> [EXERCISE INSTRUCTIONS]: Reproduce the lines verbatim, starting at the one containing "This screenshot has width=489, height=275." and ending after the one containing "click(387, 25)".

(Collection entries)
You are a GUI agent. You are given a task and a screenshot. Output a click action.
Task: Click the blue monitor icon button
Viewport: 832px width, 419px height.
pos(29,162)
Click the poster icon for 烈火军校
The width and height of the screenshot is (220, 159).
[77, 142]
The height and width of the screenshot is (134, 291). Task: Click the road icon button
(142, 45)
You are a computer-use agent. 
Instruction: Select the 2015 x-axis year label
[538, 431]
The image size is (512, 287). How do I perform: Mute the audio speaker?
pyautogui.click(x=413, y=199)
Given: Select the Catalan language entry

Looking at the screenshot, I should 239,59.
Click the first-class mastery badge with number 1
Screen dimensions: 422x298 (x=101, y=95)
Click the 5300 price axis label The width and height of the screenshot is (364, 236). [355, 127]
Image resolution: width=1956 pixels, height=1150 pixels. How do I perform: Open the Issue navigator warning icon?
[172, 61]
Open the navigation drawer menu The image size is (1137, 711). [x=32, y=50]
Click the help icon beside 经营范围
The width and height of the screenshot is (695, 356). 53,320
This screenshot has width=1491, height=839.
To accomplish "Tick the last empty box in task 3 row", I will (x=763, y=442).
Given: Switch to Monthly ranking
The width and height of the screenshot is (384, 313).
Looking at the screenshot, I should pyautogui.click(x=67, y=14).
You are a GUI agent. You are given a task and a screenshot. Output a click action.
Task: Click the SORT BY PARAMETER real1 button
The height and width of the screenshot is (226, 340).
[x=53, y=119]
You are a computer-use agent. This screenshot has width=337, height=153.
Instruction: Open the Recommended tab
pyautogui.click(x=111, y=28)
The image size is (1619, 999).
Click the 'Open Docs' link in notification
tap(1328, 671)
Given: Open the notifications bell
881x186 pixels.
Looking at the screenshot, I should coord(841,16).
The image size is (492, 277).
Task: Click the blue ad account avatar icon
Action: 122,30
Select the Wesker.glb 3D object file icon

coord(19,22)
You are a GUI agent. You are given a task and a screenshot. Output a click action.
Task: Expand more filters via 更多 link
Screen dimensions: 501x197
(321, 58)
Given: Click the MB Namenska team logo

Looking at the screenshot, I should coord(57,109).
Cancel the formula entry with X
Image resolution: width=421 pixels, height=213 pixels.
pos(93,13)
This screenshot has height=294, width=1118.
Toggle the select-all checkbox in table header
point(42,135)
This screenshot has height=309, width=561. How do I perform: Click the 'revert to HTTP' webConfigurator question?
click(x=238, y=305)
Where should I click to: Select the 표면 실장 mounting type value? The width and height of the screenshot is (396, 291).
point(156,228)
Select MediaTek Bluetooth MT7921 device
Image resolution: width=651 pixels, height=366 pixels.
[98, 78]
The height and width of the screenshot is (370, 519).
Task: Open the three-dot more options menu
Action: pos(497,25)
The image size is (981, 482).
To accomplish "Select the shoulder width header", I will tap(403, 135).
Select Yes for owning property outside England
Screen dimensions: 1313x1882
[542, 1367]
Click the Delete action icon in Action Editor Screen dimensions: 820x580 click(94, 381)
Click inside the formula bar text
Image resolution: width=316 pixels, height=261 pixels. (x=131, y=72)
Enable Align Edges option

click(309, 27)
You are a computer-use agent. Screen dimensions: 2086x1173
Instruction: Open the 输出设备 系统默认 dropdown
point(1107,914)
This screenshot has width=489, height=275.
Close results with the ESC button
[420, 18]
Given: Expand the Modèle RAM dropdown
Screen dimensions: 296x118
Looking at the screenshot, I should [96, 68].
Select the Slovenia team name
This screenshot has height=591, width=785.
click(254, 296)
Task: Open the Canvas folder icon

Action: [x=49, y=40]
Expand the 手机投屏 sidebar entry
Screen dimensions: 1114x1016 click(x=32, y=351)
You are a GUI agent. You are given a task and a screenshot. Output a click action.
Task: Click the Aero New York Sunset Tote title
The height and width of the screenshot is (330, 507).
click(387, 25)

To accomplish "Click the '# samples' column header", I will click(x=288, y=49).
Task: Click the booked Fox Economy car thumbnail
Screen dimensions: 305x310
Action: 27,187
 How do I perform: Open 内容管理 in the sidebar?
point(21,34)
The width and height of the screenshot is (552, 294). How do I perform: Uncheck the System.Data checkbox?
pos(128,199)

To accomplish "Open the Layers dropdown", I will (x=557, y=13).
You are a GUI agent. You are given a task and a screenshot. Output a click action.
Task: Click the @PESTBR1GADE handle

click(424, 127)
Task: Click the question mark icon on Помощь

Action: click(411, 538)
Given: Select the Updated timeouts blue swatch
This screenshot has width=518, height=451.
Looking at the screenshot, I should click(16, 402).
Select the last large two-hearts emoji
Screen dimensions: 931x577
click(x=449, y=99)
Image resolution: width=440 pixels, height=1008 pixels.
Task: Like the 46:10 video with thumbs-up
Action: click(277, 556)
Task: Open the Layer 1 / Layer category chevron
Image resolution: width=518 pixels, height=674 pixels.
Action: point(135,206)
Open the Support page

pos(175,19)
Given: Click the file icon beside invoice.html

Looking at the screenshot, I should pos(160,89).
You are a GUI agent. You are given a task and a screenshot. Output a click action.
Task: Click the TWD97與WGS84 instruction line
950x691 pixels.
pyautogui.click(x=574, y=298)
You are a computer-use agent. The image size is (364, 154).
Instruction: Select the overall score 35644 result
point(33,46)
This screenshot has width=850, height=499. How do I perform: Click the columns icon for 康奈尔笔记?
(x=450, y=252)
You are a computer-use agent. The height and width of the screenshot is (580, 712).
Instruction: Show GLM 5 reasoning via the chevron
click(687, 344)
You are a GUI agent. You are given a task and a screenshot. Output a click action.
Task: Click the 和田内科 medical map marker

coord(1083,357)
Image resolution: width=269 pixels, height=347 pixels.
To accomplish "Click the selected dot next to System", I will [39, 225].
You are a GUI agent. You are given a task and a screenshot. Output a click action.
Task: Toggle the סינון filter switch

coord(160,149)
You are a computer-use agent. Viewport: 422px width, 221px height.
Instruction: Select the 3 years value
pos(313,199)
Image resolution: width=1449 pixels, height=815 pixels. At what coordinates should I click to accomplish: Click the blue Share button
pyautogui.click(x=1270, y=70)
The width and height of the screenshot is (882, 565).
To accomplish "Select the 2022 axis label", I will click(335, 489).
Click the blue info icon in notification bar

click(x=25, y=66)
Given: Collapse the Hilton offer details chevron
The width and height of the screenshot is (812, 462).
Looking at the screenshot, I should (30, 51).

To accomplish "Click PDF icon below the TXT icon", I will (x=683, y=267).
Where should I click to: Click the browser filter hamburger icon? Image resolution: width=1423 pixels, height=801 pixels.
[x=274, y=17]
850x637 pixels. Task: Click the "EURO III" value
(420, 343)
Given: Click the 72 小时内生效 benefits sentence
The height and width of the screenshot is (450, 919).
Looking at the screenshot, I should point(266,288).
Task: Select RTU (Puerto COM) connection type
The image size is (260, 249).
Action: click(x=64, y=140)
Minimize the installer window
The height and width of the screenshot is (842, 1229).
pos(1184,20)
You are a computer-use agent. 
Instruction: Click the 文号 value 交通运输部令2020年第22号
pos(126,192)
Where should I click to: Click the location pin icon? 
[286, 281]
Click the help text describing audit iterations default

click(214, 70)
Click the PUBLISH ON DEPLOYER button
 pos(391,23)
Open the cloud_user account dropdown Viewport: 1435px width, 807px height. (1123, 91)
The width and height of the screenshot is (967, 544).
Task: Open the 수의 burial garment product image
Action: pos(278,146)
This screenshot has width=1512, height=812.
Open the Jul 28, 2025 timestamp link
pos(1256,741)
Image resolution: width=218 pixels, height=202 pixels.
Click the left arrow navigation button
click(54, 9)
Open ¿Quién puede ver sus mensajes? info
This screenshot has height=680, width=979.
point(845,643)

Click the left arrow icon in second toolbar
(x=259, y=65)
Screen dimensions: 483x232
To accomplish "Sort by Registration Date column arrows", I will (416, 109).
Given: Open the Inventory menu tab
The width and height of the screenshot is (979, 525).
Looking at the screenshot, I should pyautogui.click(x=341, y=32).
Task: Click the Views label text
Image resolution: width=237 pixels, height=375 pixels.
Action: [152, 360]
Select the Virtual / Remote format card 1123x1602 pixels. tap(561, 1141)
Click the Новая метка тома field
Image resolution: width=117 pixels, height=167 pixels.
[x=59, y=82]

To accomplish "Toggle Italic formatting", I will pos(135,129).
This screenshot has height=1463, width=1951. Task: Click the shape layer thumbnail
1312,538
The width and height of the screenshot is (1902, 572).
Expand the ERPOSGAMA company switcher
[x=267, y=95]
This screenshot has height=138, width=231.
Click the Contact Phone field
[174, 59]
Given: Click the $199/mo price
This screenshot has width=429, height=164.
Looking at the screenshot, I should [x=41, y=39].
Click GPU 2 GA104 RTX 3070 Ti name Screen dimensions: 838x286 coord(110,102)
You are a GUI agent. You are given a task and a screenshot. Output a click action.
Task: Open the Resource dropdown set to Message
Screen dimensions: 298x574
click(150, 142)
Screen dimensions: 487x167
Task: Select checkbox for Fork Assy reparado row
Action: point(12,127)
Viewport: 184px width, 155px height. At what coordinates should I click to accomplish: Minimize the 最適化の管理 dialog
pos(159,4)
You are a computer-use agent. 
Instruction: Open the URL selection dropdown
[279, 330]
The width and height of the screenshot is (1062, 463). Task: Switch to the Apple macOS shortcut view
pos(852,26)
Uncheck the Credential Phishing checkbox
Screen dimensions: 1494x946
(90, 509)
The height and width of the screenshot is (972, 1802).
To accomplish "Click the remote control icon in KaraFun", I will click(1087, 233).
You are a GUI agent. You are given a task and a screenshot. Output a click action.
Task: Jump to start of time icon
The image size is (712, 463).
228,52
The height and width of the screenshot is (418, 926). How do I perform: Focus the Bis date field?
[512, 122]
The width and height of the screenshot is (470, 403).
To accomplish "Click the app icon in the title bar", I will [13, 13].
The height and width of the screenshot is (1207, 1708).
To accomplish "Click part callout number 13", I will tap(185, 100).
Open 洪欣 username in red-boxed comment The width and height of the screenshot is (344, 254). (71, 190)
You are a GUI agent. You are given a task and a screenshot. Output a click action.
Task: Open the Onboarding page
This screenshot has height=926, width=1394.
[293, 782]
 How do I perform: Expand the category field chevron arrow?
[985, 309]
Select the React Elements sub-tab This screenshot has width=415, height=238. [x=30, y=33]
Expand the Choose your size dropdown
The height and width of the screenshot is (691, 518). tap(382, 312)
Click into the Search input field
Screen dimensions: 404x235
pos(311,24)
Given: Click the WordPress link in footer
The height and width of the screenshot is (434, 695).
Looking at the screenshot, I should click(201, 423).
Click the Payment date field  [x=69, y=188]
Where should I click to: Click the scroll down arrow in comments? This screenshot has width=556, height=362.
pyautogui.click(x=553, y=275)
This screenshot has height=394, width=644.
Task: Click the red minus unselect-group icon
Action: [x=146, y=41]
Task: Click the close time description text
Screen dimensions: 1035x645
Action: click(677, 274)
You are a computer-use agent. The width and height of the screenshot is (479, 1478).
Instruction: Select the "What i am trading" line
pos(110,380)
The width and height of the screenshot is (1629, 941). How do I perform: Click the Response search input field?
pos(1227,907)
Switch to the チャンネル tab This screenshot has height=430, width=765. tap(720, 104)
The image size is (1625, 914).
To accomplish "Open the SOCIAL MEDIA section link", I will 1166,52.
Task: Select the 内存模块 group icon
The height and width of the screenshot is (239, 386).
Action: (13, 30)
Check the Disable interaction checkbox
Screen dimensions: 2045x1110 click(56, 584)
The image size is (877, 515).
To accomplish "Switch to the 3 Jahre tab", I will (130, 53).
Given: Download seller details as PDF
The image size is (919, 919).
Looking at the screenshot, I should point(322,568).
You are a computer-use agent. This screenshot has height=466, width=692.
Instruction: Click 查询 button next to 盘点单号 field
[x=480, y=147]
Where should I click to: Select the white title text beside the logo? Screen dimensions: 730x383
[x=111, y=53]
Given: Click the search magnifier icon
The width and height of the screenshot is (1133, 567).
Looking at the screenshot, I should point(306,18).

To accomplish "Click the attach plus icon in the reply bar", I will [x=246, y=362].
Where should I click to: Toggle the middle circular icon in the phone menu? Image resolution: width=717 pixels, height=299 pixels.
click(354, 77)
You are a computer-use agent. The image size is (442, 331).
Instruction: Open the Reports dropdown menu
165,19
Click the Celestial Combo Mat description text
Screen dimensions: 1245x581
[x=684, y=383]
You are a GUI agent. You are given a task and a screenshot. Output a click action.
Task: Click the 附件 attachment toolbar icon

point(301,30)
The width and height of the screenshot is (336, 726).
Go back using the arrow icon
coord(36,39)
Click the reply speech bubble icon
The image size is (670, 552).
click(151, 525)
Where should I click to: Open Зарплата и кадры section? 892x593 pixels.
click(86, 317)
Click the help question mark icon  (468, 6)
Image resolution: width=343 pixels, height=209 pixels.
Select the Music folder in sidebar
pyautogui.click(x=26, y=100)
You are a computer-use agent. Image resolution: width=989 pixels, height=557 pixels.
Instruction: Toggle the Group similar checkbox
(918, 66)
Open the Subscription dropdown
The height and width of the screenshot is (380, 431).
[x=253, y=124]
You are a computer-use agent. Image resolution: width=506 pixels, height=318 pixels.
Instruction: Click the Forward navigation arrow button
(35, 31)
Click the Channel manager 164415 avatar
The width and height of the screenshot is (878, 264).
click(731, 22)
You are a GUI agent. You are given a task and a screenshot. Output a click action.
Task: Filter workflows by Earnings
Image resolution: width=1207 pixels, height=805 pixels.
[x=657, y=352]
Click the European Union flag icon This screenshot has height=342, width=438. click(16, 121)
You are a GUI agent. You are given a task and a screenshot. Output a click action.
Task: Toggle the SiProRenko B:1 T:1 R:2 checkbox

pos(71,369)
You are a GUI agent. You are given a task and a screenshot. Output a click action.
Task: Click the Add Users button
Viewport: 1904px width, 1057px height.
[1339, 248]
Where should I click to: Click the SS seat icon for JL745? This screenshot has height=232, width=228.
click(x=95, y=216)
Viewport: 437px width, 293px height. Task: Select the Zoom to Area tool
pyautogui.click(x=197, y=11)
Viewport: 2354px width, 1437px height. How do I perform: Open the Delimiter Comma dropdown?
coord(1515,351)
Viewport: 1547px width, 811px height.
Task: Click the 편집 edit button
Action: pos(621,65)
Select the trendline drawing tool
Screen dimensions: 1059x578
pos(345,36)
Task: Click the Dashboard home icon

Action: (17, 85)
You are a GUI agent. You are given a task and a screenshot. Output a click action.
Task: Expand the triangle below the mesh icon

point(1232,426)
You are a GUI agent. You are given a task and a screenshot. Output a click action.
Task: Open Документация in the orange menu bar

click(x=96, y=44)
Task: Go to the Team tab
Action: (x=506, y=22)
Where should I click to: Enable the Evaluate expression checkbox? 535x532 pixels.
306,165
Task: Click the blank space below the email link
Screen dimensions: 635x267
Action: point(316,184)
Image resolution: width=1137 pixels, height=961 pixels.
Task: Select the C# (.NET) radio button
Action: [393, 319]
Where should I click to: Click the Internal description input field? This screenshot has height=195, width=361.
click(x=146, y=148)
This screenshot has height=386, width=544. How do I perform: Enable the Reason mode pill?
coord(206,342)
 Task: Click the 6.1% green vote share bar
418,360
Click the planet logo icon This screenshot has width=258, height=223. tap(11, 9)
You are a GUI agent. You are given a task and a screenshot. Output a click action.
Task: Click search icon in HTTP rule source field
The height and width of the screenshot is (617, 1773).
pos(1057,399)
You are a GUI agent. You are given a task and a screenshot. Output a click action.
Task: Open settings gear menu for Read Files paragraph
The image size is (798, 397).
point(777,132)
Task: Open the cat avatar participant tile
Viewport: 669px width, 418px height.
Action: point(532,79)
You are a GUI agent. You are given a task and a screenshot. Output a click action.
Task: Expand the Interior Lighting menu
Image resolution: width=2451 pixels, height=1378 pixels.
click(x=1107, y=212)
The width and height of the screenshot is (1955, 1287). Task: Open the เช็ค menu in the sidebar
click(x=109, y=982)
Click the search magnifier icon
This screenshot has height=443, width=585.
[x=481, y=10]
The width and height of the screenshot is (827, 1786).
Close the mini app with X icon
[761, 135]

> [SOLUTION BELOW]:
This screenshot has width=489, height=275.
Close results with the ESC button
[420, 18]
Given: Expand the Modèle RAM dropdown
Screen dimensions: 296x118
Looking at the screenshot, I should [96, 68].
Select the Slovenia team name
This screenshot has height=591, width=785.
click(254, 296)
Task: Open the Canvas folder icon

Action: [x=49, y=40]
Expand the 手机投屏 sidebar entry
Screen dimensions: 1114x1016 click(x=32, y=351)
You are a GUI agent. You are given a task and a screenshot. Output a click action.
Task: Click the Aero New York Sunset Tote title
The height and width of the screenshot is (330, 507).
click(387, 25)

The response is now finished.